● TEXT PASSAGE:

** Start **

Kim asked:

Why does the Catholic bible have more books than the Protestant bible?


Fr. Dave Dwyer replied:

"... the disputed seven books, and actually parts of a few other books ... Daniel for instance ... that are accepted in the Catholic canon, which is essentially the word means this is the inspired word of God ... the difference did happen at the time of the Protestant reformation ... for fifteen hundred years or so the Church, meaning all of Christians who were using the bible both Catholics ... and Orthodox Christians would have agreed on the quote canon of scripture. Meaning that there would not have been disputed books for fifteen hundred years ...

Primarily Martin Luther, there were obviously a lot of other people involved in the reformation, ... he was a Catholic priest ... what he did is he looked back ... he found some books that weren't jiving with his theology ... One of the books that Luther really had a disdain for is the letter of James. Because the letter of James in the New Testament is one of the primary places where we talk about a distinction between faith and works and so Luther really raised up a strong, still today, Protestant and Evangelical Christian theology that we are saved by grace alone, by our faith in Christ and not by the works that we do ... we would not say as Catholics that as our theology that it is our works that grant us our salvation, absolutely not. It's only Christ's sacrifice on the cross ...

** End **

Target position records
** Start **

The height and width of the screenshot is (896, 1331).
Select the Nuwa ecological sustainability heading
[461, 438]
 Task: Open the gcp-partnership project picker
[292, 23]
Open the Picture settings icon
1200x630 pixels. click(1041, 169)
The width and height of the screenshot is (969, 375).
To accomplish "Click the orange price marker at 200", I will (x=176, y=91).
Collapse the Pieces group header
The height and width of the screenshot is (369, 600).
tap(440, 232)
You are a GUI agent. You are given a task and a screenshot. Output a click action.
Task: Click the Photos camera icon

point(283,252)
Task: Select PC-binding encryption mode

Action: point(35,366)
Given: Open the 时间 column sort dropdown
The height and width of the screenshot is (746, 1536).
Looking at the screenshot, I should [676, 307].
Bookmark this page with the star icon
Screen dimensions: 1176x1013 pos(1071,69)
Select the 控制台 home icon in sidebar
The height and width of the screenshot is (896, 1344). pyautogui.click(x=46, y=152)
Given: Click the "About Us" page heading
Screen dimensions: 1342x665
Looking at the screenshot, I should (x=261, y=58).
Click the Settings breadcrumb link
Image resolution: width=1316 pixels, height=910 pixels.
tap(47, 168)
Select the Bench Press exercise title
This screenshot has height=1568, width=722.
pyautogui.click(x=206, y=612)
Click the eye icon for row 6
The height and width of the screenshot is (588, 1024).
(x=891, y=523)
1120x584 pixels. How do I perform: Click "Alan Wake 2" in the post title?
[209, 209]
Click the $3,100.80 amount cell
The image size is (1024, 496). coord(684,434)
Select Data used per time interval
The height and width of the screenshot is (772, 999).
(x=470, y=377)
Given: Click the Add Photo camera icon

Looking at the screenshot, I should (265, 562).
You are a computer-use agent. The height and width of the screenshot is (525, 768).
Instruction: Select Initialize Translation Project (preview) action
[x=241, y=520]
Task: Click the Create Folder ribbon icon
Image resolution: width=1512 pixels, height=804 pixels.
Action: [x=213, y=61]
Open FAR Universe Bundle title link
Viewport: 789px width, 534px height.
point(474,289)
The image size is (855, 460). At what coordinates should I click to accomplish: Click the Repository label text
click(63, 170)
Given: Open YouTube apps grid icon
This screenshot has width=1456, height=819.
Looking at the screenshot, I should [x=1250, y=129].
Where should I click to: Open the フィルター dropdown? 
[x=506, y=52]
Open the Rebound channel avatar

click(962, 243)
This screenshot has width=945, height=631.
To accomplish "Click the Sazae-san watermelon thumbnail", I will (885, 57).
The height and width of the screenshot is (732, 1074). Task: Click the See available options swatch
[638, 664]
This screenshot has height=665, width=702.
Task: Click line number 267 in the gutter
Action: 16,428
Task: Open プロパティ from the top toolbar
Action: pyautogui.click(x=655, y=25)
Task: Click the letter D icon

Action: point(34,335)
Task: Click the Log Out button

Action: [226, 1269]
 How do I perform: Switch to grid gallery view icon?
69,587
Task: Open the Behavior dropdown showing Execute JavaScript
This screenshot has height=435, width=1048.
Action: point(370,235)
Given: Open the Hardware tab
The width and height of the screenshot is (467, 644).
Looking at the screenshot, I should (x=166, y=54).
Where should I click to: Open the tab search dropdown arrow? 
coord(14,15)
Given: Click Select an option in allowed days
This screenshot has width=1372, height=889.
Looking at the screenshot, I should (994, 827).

** End **

● GIVEN INSTRUCTION 1: For the text on the Catholic bible, decide whether each statement agrees with it, answering yes or no and quoting the words that decide it: (a) Martin Luther was a Catholic priest. (b) The difference over the books arose long before the Protestant reformation. (c) Luther held the letter of James in high regard.
● GIVEN INSTRUCTION 2:
Answer these questions from the text on the Catholic bible:
(a) How many disputed books are mentioned?
(b) Which book is given as an example of one with disputed parts?
(c) In which Testament is the letter of James?

● WRITTEN REPLY 1:
(a) Yes: "he was a Catholic priest"
(b) No: "the difference did happen at the time of the Protestant reformation"
(c) No: "One of the books that Luther really had a disdain for is the letter of James."

● WRITTEN REPLY 2:
(a) Seven
(b) Daniel
(c) The New Testament